It’s been just seven months since Aubrey Plaza lost her partner of 14 years, writer and director Jeff Baena. Now, the actress is publicly speaking on navigating grief for the first time. Joining Amy Poehler’s podcast, Good Hang, Plaza shared that she’s taking things one day at a time.

“Right in this very, very present moment, I feel happy to be with you,” Plaza told Poehler. “Overall, I’m here and I’m functioning. I feel really grateful to be moving through the world. I think I’m OK, but it’s like a daily struggle, obviously.”

Baena died by suicide in January. At the time, Plaza issued a joint statement with his family, calling his death an “unimaginable tragedy.” The statement continued: “We are deeply grateful to everyone who has offered support. Please respect our privacy during this time.” Since then, Plaza has largely remained out of the public eye save for promoting her latest film, Honey Don’t!. Fortunately, she’s found a proper comparison for navigating grief.

“This is a really dumb analogy and it was kind of a joke at a certain point, but I actually mean it. Did you see that movie The Gorge?” Plaza asked Poehler.

“It’s like [an] alien movie or something with Miles Teller. In the movie, there’s like a cliff on one side and there’s a cliff on the other side, then there’s gorge in between and it’s filled with all these like monster people that are trying to get them,” she explained. “I swear when I watched it, I was like that feels like what my grief is like…or what grief could be like.”

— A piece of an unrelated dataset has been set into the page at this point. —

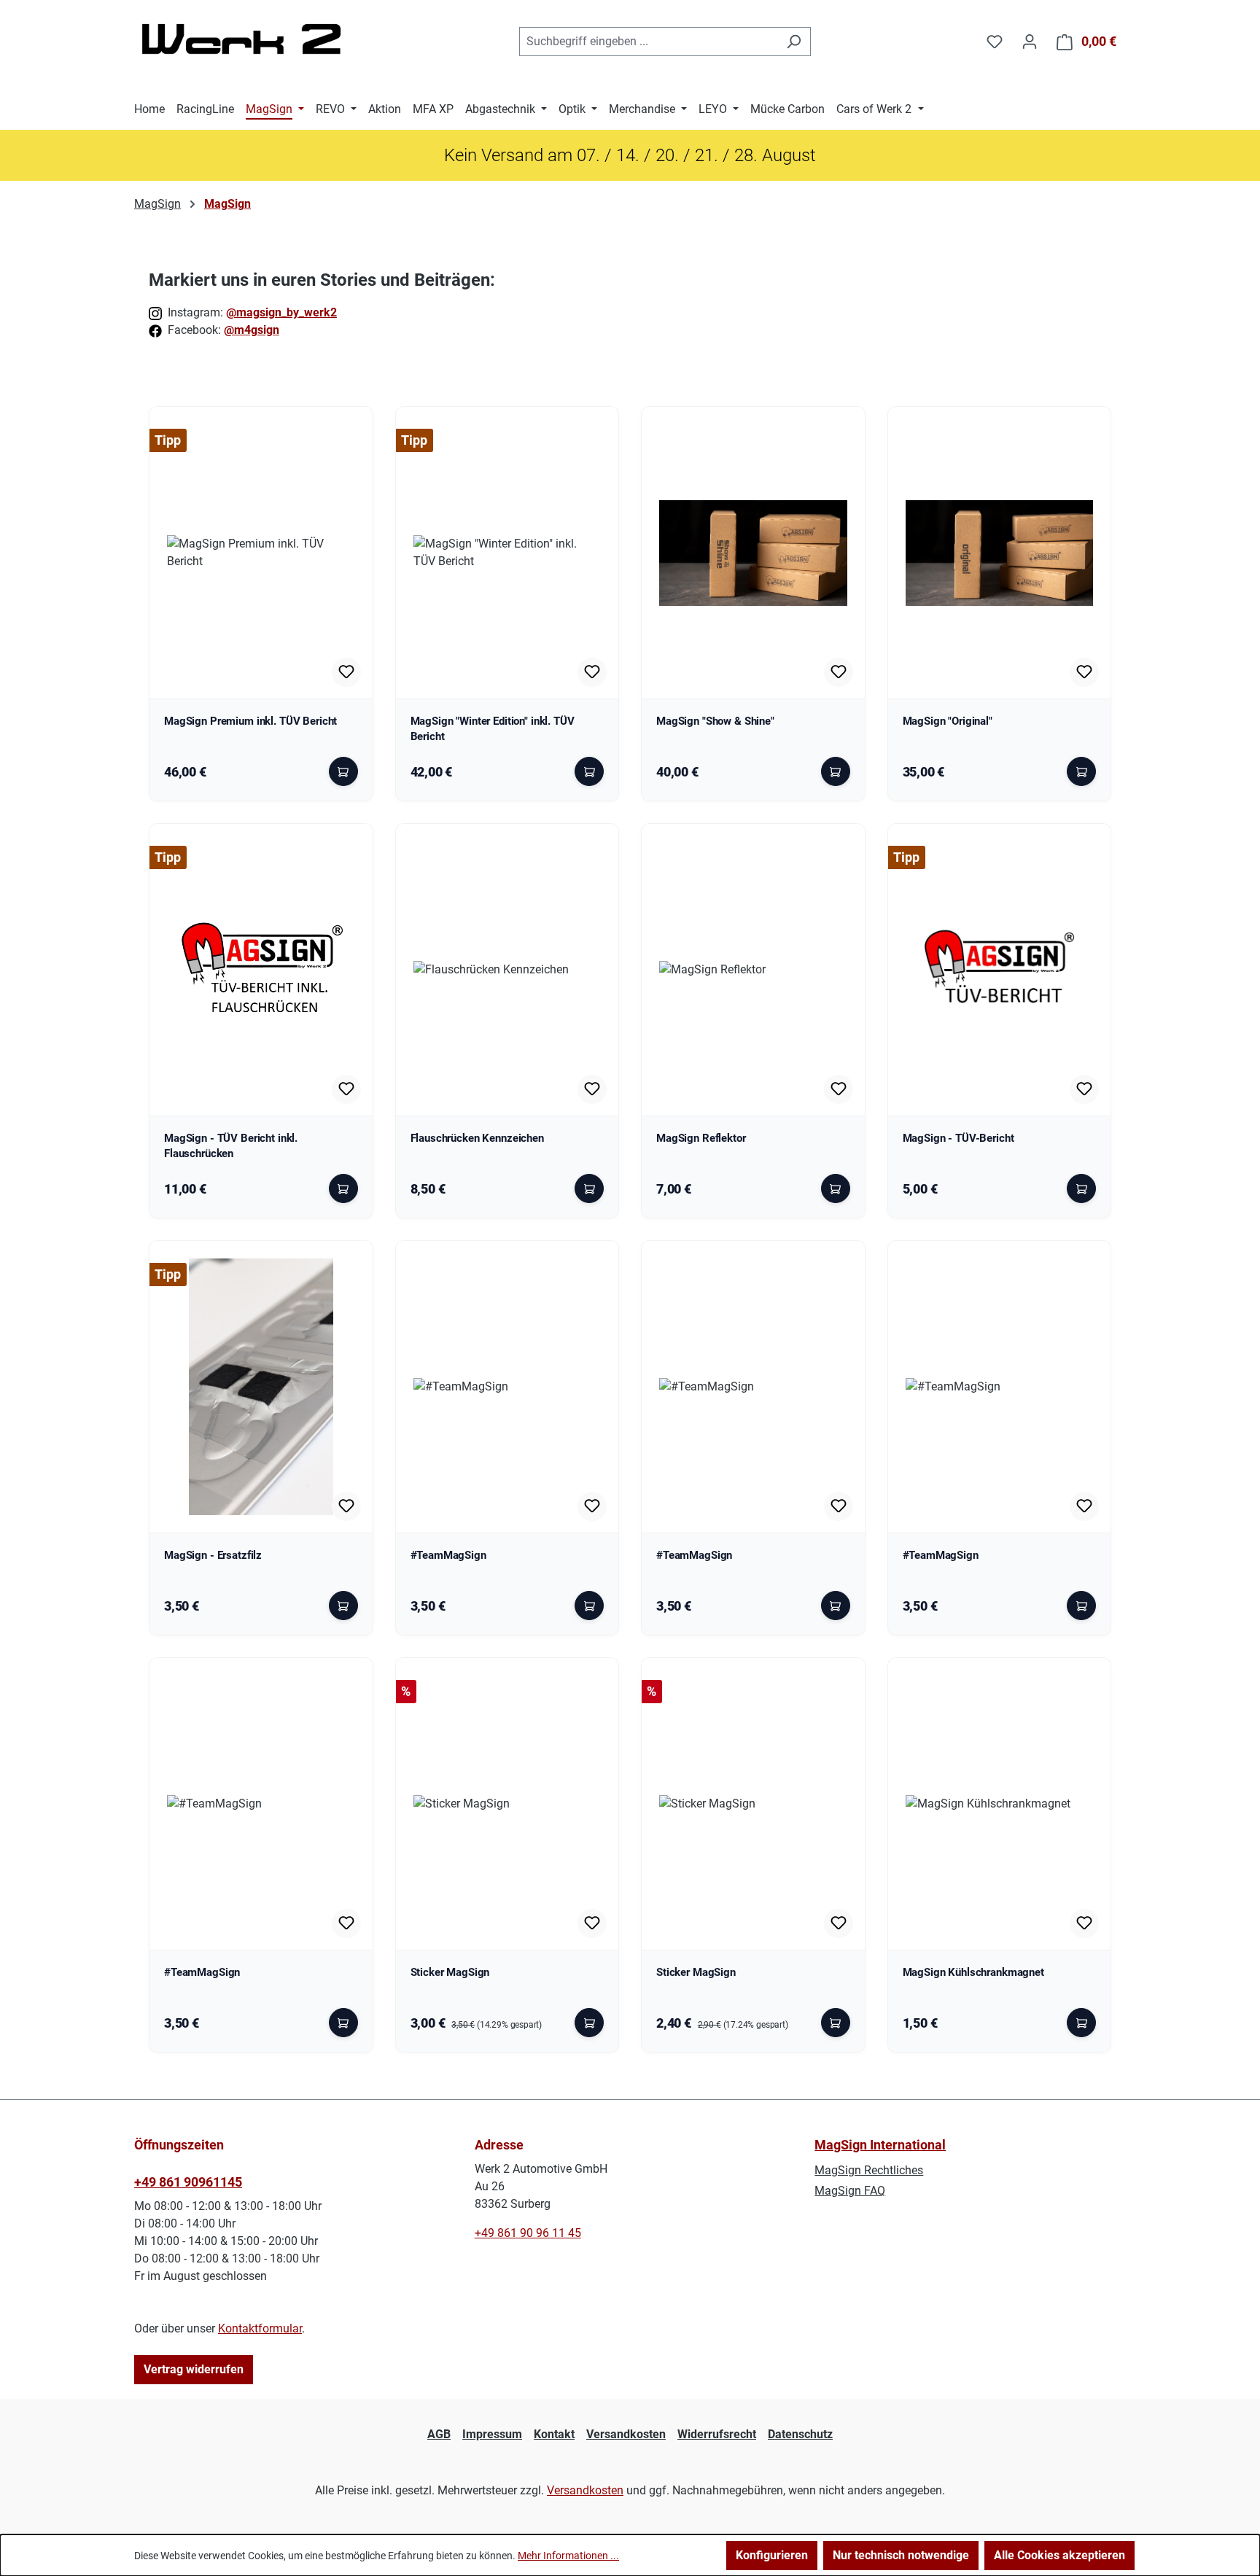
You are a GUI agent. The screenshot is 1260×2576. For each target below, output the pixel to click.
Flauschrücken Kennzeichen (477, 1138)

Frankly, that’s one of the nicer things I’ve ever read about that film. A film critic for The Guardian, for instance, wrote: “Despite looking like it was based on a video game that your younger brother obsessively plays, The Gorge is in fact an original, or whatever that word means when the plot and aesthetic feel like they’ve been stitched together from so many other films.” Clearly, it worked wonders for Plaza.

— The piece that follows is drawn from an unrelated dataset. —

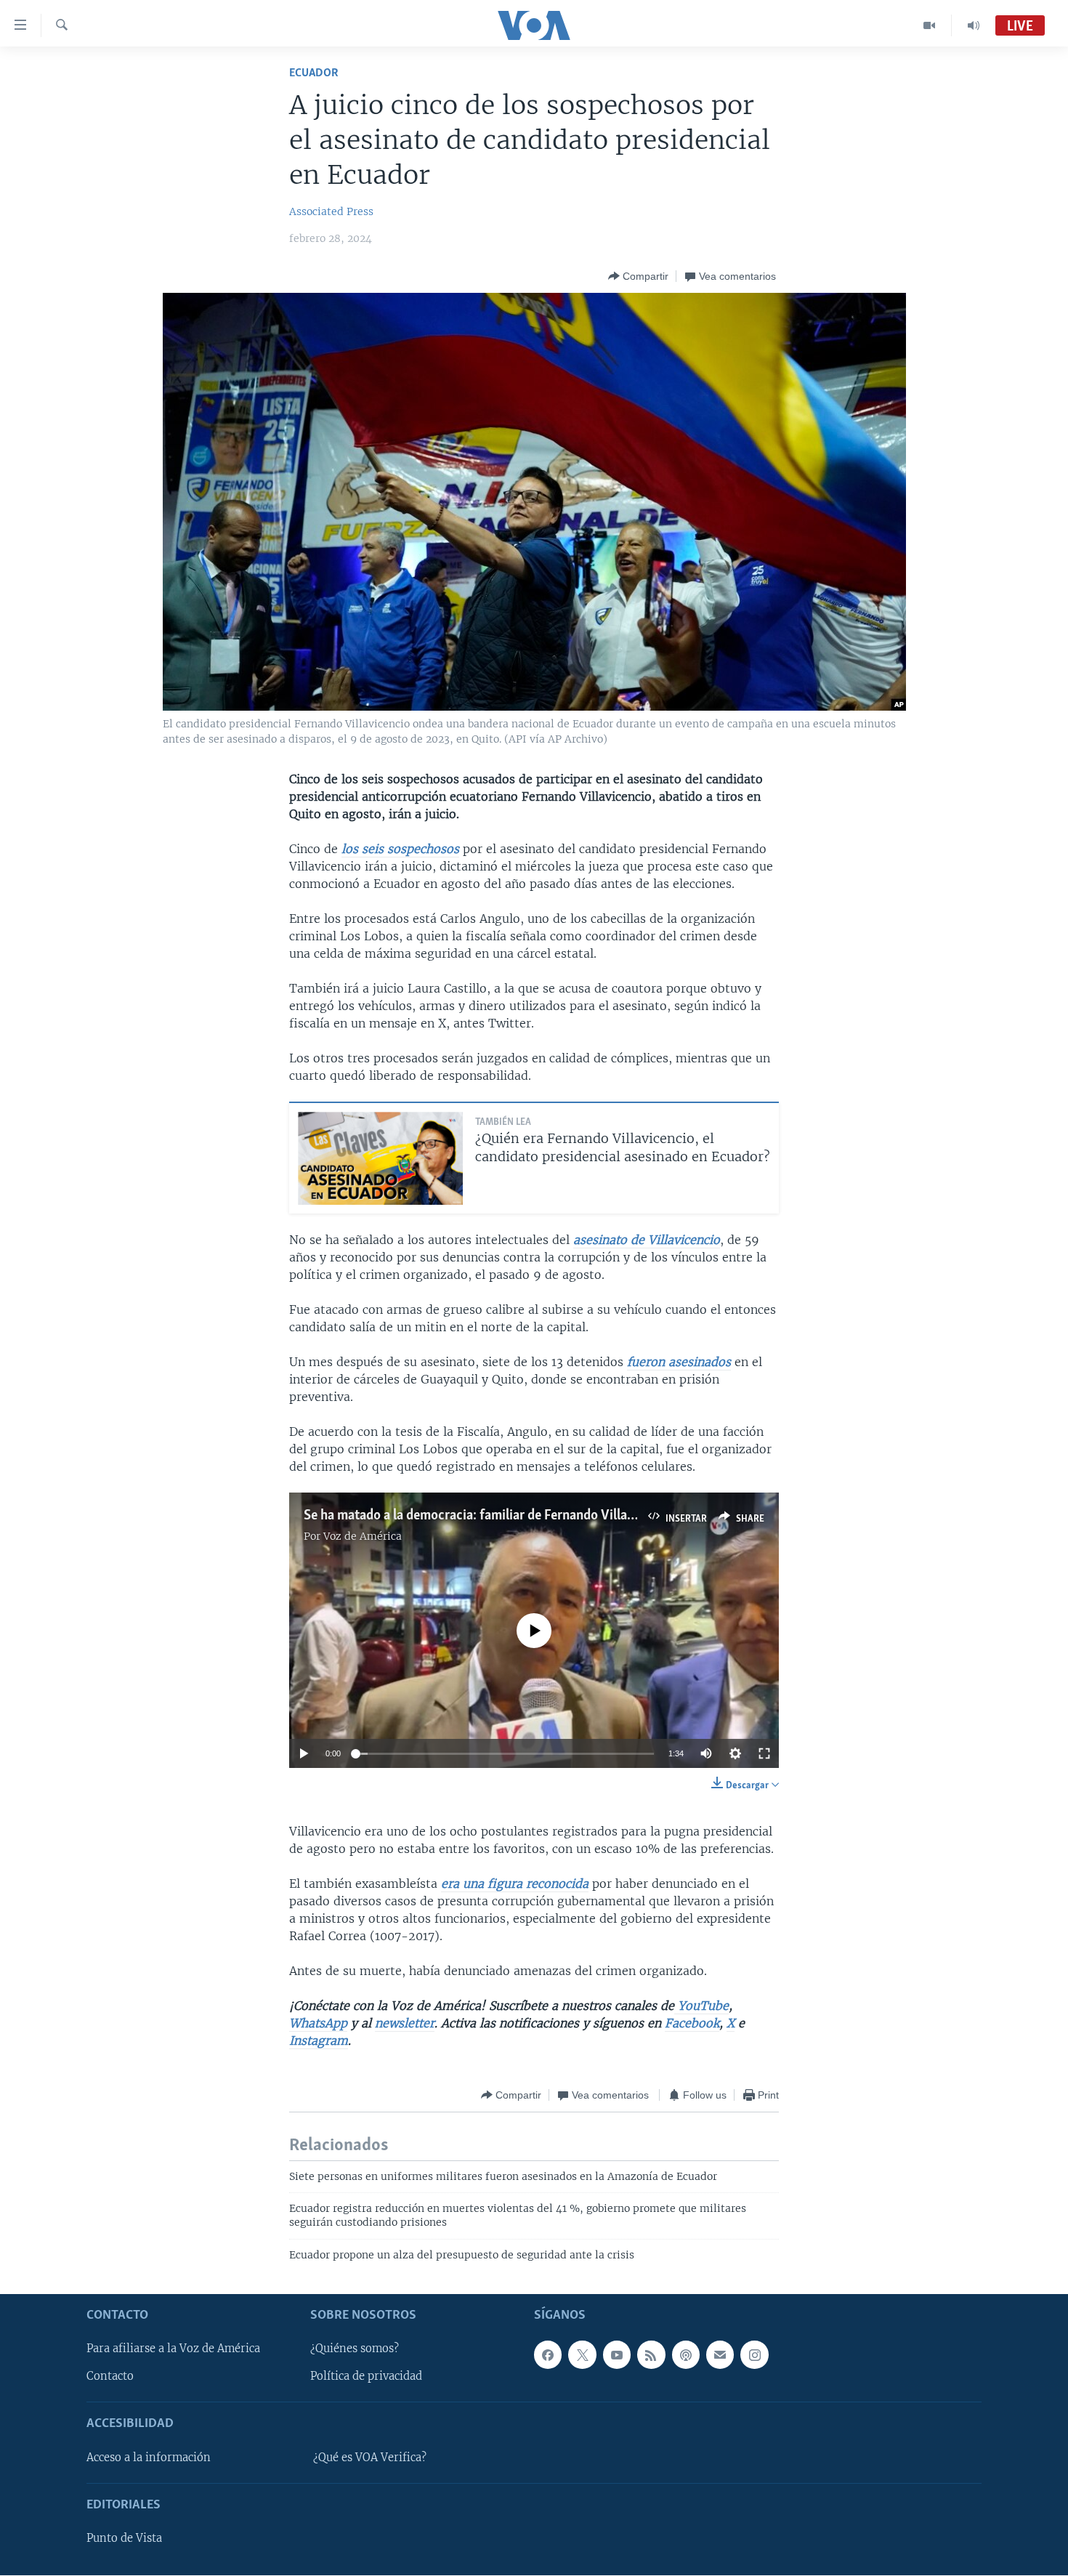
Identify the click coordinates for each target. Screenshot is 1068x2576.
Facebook (692, 2023)
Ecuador (314, 73)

“At all times there’s like a giant ocean of awfulness, that’s like right there and I can see it,” Plaza said of coping with the loss. “Sometimes I just want to dive into it, and just like be in it. Then sometimes I just look at it, and sometimes I try to get away from it. But, it’s always there.”

Among the other topics Plaza and Poehler discussed were witches: “I feel like I have ancestral witches in my life.”; how janky the White House is: “It’s janky as fuck.”; and her love of movies: “I don’t need anything else or anyone else.” Fortunately, one critic’s trash is another woman’s relief from grief.